Louvel était à Chambéry depuis trois mois à-peu-près, travaillant chez un sellier qui l’avait accueilli, quand un matin, le 7 mars 1815, la femme de son maître entra dans l’atelier, tenant à la main des journaux où l’on annonçait le débarquement de Napoléon au golfe Juan. À cette nouvelle, l’ouvrier se lève précipitamment, va pendre à un clou le tablier qui lui ceignait les reins, et ne se donnant pas le temps de faire ses adieux à ses compagnons, sans aucun préparatif de voyage, il part pour Lyon, malgré les torrens de pluie qui tombaient en ce moment, et qui, depuis plusieurs jours, rendaient les chemins impraticables. Telle avait été sa précipitation, qu’il laissait chez ses maîtres toutes ses hardes, ses outils et une somme d’argent qu’ils lui devaient, et qu’ils lui firent plus tard parvenir. Ce brusque départ étonna peu ceux qui l’avaient connu à Chambéry. Là comme partout ailleurs, on l’avait jugé obligeant, honnête, mais taciturne et sombre : seulement, on avait remarqué fréquemment sa joie profonde et son expansion extraordinaire, quand il venait à parler de son séjour à l’île d’Elbe, et de Napoléon. C’était le seul sujet de conversation qu’il entamât avec plaisir : il était intarissable dans ses récits, quand il parlait de la vie de l’empereur à Porto-Ferrajo, de sa garde, de l’ordre de sa maison, enfin de tout ce qui l’avait alors charmé dans le grand homme, et dans ce qui l’entourait. Il rejoignit l’empereur à Lyon, et retrouva parmi sa suite Vincent, le maître sellier de l’île d’Elbe, qui le reprit à son service. Il faisait partie du train des équipages qui suivit l’empereur de Paris à Waterloo. Après la bataille à laquelle il assista, il revint dans la capitale. Quelques jours ensuite, il en partit d’office pour accompagner à Rochefort les voitures de voyage qui devaient être embarquées pour Napoléon. Mais l’empereur était déjà tombé au pouvoir de l’amiral anglais, et les équipages restèrent quelques mois à la Rochelle. C’est là que Louvel fit faire, comme outil de son état, le poignard qui lui servit à frapper sa victime, et que depuis il n’a point un seul instant quitté.

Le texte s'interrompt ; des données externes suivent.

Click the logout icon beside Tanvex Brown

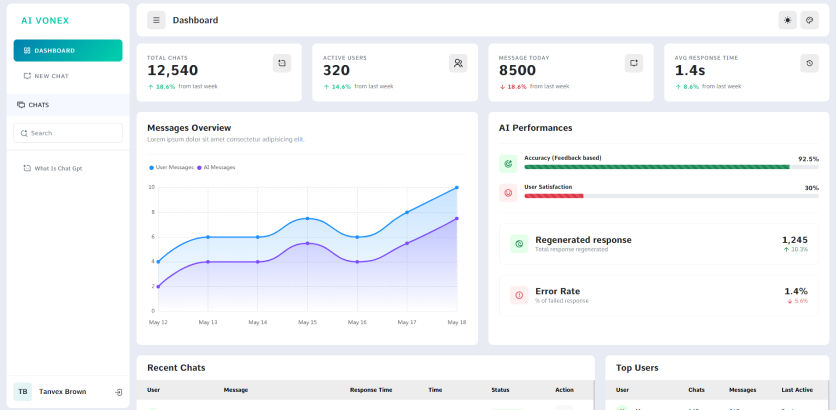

Cependant les heures et les jours s’écoulaient bien lentement. L’ennui du cachot n’était rompu que par de bien courtes et bien rares distractions. C’était parfois le chien du concierge auquel le prisonnier donnait en l’agaçant quelques morceaux de pain : plus rarement, c’étaient les jeux des autres détenus qu’il regardait s’ébattre dans le préau. Mais il aimait peu à se montrer à la fenêtre, craignant de paraître rechercher une vaine curiosité. Un jour, le factionnaire qui veillait dans la cour aux abords de sa prison, s’approcha pour le voir, et laissa quelques instans son fusil appuyé contre le mur. Les détenus, profitant de cette aubaine en gens qui n’en ont pas souvent de pareilles, vinrent adroitement saisir le fusil, et ce ne fut pas sans débat et sans peine que le conscrit, pris en faute et tout interdit, put le reprendre de leurs mains. La rumeur de joie, de cris et de plaisanteries fut grande au préau. Le brigadier qui veillait dans la chambre du prisonnier s’élança vers la fenêtre, curieux de voir ce qui troublait si bruyamment le silence de la maison, et les détenus, comptant que c’était la figure de Louvel, se pressaient de loin pour le regarder. Mais il était tranquillement assis sur le pied de son lit ; et suivant silencieusement toute cette scène dont il était, sans le vouloir, un des acteurs : « Monsieur l’officier, dit-il au brigadier, vous figurez là pour moi. Mais vous ne seriez pas toujours fort aise de figurer ainsi. Le rôle serait dur à la place de Grève. »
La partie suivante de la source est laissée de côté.